TASK DIRECTIONS:
The output should be all lines of the entries below in which the word "cell" occurs.

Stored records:

· · · ·

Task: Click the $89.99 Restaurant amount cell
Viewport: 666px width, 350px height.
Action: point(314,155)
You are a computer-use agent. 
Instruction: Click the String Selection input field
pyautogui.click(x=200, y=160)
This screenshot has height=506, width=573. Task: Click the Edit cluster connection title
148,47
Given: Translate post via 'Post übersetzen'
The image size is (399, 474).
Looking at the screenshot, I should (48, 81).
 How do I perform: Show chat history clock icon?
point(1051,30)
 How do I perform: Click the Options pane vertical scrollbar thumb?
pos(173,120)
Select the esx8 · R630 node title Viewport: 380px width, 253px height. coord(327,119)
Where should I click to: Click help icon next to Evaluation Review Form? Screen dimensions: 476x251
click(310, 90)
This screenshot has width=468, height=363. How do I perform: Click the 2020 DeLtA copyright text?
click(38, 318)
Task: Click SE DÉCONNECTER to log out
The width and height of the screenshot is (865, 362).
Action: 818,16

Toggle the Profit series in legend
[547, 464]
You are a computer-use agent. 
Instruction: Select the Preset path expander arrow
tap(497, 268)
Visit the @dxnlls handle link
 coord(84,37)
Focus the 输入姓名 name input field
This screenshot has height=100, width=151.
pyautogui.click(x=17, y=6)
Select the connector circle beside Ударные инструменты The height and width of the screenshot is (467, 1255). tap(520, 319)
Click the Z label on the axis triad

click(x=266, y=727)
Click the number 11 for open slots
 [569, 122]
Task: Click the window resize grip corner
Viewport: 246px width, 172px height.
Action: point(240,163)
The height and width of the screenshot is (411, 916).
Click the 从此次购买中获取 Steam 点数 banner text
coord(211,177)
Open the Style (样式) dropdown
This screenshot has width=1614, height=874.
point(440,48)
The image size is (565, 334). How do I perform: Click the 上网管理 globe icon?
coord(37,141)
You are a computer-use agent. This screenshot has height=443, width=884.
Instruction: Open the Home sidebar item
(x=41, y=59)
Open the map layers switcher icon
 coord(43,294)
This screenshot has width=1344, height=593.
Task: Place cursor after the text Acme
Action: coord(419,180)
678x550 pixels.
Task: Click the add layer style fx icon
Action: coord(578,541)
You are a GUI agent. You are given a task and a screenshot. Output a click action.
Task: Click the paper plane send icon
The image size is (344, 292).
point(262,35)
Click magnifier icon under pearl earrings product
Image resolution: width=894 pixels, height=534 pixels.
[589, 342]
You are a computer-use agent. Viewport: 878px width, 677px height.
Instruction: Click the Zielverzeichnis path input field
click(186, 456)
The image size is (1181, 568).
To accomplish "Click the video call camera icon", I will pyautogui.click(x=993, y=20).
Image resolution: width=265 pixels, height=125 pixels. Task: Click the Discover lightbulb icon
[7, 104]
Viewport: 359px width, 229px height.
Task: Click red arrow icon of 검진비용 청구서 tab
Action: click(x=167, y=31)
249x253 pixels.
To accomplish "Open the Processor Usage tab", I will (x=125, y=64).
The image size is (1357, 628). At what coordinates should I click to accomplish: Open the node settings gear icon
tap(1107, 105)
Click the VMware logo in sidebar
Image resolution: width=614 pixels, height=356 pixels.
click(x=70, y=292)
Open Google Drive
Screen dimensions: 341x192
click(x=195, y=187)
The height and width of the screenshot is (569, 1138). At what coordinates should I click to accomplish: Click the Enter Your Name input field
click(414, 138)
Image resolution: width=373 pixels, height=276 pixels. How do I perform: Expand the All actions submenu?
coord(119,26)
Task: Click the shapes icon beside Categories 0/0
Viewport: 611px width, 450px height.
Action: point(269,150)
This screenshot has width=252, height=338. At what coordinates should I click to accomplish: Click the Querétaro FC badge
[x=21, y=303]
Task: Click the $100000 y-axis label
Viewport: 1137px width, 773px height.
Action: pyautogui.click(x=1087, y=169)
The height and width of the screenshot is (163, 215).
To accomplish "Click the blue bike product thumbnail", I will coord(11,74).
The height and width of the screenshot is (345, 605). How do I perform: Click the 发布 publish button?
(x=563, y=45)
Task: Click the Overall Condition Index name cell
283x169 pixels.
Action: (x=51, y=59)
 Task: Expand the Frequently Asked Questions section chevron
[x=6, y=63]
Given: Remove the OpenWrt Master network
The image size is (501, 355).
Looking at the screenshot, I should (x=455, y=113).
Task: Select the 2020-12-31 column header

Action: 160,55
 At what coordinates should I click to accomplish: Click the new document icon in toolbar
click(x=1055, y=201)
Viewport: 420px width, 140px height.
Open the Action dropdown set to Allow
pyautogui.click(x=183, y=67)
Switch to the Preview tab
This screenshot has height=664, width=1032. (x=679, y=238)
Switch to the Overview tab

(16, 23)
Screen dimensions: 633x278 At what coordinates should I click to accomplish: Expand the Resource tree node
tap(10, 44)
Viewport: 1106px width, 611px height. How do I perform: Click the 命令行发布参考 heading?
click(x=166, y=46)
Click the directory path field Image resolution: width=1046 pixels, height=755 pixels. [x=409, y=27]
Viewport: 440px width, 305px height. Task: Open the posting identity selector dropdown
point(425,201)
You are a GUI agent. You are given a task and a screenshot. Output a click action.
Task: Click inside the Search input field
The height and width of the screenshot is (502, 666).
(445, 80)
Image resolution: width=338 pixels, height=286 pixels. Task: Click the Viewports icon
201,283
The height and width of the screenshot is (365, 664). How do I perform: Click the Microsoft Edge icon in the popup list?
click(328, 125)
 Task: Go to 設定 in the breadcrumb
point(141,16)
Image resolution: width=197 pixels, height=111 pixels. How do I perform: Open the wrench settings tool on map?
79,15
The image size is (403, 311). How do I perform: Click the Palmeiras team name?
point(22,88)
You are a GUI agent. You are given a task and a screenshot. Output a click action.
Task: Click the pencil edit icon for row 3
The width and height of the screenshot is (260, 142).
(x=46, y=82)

· · · ·

RESPONSE FOR THIS EXERCISE:
Task: Click the $89.99 Restaurant amount cell
Task: Click the Overall Condition Index name cell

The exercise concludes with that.